Render the items from the start through the line containing "coord(789,179)" as a two-column CSV with the headers instruction and answer. Give one row per item, put each value in a single quoted field with line breaks replaced by spaces, and leave out every later item.

--- START TASK INPUTS ---

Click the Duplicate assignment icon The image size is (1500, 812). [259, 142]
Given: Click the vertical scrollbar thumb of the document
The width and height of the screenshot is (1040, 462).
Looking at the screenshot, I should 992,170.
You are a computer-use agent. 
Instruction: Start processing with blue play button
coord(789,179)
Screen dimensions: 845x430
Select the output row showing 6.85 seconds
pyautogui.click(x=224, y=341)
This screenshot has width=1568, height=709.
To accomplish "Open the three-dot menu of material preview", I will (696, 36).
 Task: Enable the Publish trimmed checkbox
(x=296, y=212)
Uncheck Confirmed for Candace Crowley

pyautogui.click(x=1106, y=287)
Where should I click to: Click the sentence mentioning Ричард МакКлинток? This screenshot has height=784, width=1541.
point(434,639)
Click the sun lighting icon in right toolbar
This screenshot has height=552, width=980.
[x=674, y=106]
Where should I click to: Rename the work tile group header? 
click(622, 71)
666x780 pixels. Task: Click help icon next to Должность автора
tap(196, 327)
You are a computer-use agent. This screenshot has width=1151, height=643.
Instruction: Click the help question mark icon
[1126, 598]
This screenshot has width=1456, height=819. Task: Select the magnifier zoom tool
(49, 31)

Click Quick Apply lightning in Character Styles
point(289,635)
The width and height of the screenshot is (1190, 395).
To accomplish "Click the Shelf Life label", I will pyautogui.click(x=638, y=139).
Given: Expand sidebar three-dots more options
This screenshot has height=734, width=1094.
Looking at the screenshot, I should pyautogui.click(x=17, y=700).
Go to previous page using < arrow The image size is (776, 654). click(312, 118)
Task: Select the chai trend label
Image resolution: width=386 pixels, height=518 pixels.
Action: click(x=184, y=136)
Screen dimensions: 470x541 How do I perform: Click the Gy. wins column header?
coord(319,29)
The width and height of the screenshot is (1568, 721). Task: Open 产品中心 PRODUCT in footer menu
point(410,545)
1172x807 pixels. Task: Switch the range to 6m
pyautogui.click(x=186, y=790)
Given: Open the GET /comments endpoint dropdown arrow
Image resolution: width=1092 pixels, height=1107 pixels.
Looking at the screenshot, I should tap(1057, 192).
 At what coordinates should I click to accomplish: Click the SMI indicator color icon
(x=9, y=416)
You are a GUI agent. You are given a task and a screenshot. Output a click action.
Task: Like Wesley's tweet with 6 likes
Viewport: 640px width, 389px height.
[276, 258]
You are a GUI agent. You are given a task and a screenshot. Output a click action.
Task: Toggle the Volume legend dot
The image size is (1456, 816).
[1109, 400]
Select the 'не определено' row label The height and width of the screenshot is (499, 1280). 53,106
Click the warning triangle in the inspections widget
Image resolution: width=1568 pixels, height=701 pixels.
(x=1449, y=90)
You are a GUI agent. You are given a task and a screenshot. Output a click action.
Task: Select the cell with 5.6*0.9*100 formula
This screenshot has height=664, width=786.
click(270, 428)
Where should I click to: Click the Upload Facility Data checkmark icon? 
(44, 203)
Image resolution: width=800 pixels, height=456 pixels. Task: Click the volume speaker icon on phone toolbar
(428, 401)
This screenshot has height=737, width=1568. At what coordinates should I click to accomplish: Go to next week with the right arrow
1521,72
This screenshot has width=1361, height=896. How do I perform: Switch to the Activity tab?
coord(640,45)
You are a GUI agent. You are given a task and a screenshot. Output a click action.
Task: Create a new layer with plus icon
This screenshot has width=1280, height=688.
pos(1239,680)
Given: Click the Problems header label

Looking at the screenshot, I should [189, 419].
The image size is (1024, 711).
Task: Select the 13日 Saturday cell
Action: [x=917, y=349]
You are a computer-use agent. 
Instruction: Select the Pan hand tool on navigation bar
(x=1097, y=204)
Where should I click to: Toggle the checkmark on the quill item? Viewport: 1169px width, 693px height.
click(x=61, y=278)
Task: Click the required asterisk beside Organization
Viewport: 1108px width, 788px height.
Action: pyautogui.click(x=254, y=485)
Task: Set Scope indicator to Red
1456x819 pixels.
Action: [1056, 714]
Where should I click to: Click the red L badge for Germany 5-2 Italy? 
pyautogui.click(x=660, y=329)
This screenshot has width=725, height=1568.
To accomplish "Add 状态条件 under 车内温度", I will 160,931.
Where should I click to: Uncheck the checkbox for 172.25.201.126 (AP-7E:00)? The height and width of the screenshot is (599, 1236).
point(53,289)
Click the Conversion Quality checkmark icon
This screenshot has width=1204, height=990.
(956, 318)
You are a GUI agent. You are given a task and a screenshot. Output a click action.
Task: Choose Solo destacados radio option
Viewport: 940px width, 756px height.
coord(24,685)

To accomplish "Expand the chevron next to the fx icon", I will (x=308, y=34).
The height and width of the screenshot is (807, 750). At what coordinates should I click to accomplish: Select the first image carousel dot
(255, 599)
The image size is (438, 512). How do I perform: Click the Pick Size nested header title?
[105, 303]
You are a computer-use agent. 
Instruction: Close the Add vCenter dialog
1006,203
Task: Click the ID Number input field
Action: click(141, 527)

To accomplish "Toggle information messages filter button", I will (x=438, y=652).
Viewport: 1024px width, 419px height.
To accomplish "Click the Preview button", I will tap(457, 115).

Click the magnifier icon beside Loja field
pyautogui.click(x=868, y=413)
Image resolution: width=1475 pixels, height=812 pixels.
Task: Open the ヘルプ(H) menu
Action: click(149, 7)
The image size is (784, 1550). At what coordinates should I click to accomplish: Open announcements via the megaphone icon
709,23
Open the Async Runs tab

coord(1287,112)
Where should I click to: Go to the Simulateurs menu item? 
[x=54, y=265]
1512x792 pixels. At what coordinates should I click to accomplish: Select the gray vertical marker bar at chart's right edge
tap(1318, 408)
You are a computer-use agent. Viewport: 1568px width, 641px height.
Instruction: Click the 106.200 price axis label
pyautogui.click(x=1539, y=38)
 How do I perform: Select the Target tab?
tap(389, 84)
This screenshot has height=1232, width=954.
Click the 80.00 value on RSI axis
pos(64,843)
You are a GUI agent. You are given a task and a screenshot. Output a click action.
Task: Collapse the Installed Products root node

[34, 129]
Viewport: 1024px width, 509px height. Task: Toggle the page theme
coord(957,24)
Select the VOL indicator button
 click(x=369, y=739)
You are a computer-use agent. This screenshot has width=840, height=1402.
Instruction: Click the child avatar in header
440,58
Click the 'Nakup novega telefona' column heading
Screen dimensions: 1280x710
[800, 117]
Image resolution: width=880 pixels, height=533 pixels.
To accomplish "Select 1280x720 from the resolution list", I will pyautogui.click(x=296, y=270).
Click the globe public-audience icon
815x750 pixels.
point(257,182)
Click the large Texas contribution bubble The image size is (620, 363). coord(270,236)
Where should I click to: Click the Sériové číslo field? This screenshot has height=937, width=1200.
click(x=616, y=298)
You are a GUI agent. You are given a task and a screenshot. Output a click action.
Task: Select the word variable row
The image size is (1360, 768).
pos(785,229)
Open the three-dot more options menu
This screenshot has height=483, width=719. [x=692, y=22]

--- END TASK INPUTS ---

■ WORKED ANSWER
instruction,answer
"Click the Duplicate assignment icon The image size is (1500, 812).","[259, 142]"
"Given: Click the vertical scrollbar thumb of the document The width and height of the screenshot is (1040, 462).","Looking at the screenshot, I should 992,170."
"You are a computer-use agent. Instruction: Start processing with blue play button","coord(789,179)"